Provided material.
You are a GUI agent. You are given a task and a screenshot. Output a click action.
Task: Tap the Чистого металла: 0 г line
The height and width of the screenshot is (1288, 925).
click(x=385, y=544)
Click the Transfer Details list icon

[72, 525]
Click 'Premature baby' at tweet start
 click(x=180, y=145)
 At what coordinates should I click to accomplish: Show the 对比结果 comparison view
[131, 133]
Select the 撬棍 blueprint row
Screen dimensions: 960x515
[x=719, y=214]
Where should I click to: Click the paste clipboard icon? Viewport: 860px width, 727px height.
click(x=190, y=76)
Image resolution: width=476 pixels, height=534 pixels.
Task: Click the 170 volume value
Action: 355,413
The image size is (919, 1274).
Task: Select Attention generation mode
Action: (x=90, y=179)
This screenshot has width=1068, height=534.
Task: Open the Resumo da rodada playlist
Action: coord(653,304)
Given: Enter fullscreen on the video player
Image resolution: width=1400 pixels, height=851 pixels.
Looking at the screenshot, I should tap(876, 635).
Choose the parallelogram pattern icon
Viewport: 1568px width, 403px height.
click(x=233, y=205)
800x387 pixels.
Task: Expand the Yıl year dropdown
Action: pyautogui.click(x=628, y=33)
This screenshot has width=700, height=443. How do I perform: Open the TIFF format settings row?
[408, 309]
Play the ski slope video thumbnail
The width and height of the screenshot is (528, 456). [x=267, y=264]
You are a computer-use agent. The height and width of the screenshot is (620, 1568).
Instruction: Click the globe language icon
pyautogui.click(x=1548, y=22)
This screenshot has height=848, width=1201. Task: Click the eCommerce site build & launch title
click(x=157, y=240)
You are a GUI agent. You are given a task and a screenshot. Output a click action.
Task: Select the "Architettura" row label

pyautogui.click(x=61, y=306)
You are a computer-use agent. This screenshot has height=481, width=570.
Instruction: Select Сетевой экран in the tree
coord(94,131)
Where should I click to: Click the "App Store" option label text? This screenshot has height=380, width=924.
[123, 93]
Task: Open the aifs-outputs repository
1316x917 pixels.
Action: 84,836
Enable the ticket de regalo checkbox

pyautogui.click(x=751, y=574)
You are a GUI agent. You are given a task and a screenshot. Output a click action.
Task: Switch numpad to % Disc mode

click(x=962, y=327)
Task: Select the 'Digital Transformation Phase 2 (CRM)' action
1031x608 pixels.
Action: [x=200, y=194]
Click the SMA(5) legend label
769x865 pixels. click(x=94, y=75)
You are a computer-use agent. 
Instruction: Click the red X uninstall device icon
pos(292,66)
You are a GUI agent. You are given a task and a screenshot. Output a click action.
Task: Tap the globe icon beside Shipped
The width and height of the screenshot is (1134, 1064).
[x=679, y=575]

Work request. Each line in the data where the string "computer" occurs should be identified and copied.

Result of this task.
You are a computer-use agent. The height and width of the screenshot is (620, 1568).
You are a computer-use agent. This screenshot has height=481, width=570.
You are a computer-use agent. 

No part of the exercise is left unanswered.